Running the LLM with Text Generation WebUI
- From the
Pods
tab in the RunPod dashboard, clickNew Pod
. - Select an RTX A6000 from the available list of GPUs.
- Click
Deploy
. - I recommend using the RunPod TheBloke LLMs template, as this comes pre-installed with the required dependencies for running LLMs. If it’s not already selected, use the UI to search for the correct template and select it.
- Click
Continue
and thenDeploy
. After a couple of minutes, your pod will be ready to use. - Once the pod is in a
Running
state, clickConnect
to open theConnection Options
. - Click
Connect to HTTP Service [Port 7860]
to launch TGWUI. - In TGWUI, select the
Model
tab. You should now see a UI similar to the one below. - Within the
Download model or LoRA
section, paste in the username/model path from HuggingFace. In this case we want the Dolphin 2.7 Mixtral 8X7B - GPTQ model. - Click
Download
to download the model. - Once the model has downloaded, refresh the list of available models in the dropdown menu in the top-left of the page. 12. Select the model you want to run and click
Load
. - At this point you may see some error messages displayed. These are mostly caused by missing / incorrect configuration settings. See the model details page on HuggingFace or the Common Issues section below for more information on how to resolve these.
- With the model loaded, we now need to install AutoGen Studio and configure it to use the RunPod hosted LLM.
Installing AutoGen Studio
Installing AutoGen Studio is very straightforward using pip
, although I’d recommend using a virtual environment to keep your system clean. The following commands will install AutoGen Studio and its dependencies:
pip install autogenstudio
Once installed, start the AutoGen Studio web UI using the following command:
autogenstudio ui --port 8081
You can now access AutoGen Studio by navigating to http://localhost:8081
in your web browser.
Configuring AutoGen Studio to use a RunPod hosted LLM
I won’t go into the details of how to use AutoGen Studio here, but I will show you how to configure it to use a RunPod hosted LLM. The following steps assume that you have already created an AutoGen agent, or that you’re using one of the example agents that comes with AutoGen Studio.
- Within the AutoGen Studio UI, make sure you’re in the
Build
tab and then click onModels
in the left-hand menu. - Click the
New Model
button in the top-right of the page. This will open a new model configuration page similar to the one below. - Complete the following fields:
- Model Name: A name for your model. This can be anything you like.
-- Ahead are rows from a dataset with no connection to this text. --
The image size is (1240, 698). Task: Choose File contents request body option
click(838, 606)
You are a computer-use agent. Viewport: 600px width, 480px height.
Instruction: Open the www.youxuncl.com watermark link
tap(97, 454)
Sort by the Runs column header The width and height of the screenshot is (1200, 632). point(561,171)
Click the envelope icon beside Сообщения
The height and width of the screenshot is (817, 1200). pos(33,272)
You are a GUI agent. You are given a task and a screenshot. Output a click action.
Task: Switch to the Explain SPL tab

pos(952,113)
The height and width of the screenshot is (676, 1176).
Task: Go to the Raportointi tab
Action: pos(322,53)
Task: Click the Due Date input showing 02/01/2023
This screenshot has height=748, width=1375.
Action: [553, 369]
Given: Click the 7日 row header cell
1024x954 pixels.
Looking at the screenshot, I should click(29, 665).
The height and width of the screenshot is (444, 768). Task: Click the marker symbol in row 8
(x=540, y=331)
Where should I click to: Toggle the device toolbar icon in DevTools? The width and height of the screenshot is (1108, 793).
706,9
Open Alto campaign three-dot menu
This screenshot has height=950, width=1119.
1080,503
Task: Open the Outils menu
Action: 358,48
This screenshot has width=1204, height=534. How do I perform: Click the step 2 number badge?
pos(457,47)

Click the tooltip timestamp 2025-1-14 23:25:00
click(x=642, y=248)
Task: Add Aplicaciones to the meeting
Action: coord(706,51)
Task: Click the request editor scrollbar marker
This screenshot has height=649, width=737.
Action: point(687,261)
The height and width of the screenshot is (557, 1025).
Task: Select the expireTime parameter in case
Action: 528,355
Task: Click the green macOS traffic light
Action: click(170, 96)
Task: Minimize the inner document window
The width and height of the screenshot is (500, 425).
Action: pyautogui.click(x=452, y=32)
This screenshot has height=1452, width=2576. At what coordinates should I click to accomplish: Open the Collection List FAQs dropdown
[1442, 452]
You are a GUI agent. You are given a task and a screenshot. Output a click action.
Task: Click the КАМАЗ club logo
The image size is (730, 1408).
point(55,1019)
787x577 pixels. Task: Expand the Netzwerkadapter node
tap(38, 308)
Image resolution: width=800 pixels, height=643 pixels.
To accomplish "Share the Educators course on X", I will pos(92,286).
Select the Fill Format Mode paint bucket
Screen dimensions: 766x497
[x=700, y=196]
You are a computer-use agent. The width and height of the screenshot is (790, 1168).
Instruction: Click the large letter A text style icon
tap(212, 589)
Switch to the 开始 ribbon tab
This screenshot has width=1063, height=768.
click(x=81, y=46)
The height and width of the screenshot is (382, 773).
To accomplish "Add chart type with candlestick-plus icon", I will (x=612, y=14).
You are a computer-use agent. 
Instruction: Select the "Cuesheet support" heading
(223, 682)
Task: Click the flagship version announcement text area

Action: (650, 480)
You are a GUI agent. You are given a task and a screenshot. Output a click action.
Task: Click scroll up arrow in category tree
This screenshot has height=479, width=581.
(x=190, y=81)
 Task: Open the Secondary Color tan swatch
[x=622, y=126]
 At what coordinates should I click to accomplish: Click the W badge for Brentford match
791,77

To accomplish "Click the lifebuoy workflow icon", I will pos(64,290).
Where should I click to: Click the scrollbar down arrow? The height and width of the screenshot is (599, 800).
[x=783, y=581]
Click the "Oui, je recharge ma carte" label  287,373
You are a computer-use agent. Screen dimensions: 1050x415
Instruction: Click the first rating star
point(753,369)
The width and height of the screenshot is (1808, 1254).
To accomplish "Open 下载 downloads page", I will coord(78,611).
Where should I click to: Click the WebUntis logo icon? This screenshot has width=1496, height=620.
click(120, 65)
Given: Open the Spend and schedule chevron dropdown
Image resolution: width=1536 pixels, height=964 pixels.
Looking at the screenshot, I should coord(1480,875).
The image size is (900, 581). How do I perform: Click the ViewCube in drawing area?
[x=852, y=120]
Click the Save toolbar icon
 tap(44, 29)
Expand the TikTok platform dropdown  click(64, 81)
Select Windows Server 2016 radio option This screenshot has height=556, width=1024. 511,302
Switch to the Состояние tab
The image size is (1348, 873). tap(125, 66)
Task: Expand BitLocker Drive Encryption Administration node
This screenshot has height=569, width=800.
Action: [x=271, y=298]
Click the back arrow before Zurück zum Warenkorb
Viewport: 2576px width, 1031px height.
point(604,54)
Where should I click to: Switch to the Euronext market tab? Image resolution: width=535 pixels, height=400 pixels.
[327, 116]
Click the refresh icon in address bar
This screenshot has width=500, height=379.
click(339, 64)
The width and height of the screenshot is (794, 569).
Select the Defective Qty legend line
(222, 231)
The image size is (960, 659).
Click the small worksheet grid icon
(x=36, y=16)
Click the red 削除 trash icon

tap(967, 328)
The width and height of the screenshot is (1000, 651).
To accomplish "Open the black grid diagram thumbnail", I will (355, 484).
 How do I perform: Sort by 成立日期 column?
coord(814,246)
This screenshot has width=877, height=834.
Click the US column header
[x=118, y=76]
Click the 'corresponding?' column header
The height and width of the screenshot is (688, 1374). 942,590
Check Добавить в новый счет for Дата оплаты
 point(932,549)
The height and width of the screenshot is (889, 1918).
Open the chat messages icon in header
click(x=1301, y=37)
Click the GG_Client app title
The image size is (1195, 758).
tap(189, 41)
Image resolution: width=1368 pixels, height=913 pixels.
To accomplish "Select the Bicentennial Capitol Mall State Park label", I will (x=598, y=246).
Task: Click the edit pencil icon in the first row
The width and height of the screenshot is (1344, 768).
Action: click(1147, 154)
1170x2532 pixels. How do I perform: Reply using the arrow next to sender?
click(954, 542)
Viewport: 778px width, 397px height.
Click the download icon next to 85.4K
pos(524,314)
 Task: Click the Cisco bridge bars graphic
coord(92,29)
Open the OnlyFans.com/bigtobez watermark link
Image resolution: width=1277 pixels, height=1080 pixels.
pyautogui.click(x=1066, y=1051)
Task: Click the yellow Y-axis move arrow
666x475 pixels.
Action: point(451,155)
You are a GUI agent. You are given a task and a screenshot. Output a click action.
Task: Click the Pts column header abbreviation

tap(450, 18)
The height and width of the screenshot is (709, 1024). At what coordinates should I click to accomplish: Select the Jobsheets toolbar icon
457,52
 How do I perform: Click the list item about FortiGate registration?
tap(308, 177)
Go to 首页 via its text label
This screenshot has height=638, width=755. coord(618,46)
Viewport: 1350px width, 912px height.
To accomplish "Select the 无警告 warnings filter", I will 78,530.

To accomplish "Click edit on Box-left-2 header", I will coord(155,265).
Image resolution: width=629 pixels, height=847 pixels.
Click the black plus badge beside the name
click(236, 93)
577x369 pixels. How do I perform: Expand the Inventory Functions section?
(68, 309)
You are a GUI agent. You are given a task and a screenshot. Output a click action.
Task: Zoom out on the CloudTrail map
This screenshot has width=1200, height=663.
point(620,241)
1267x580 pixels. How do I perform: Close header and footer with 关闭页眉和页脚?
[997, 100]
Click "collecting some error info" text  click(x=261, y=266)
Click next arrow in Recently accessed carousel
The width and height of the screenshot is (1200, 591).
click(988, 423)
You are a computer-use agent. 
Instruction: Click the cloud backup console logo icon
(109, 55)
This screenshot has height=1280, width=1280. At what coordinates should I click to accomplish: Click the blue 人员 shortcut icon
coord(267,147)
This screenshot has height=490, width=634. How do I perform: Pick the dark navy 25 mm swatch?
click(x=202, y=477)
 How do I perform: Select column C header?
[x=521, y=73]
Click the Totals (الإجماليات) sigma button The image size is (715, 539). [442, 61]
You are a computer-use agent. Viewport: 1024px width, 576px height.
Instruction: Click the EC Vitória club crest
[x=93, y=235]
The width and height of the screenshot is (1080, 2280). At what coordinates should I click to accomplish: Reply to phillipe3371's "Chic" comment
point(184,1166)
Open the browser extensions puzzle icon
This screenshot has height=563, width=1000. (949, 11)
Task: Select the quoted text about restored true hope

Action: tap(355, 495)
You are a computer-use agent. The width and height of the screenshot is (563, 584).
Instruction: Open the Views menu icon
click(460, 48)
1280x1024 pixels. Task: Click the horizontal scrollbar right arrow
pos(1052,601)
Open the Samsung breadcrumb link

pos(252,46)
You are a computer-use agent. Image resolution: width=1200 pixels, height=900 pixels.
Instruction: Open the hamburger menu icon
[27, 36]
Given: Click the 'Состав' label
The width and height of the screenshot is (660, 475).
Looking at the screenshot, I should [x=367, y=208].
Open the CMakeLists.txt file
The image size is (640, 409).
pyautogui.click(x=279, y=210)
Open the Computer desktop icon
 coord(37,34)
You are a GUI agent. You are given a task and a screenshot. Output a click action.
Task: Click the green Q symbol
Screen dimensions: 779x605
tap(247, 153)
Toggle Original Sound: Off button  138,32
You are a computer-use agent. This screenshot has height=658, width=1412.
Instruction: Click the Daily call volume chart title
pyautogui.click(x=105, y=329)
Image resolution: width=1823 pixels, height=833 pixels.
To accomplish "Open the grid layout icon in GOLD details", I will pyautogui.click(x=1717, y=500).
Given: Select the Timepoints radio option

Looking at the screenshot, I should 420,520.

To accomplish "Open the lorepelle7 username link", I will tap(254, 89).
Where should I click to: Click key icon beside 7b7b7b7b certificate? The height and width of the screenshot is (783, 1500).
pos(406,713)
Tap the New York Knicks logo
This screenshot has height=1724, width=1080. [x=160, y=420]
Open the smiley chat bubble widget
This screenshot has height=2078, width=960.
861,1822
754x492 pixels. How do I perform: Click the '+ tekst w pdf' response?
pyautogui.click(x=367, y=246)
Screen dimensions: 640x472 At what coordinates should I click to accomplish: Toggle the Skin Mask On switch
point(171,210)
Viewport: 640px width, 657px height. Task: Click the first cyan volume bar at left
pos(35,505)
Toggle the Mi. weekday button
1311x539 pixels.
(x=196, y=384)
- API Key: You need to put something in here, but it’s not used for RunPod hosted LLMs.
- Base URL: This is the URL of your RunPod pod. It will be something like
https://<your-runpod-pod-id>-5000.proxy.runpod.net/v1
. The /v1 is important as it tells AutoGen Studio which version of the API to use. - API Type: Set this to
open_ai
as Text Generation WebUI’s API is compatible with OpenAI’s API specification. - API Version: Skip this field.
- Description: A description of your model. This can be anything you like.
- Click
Test Model
to check that AutoGen Studio can connect to your RunPod hosted LLM. If everything is configured correctly, you should see a success message. - Click
Save
to save your model configuration.
You can now configure your AutoGen agents to use the RunPod hosted LLM for inference by simply adding the model to each agent’s specification.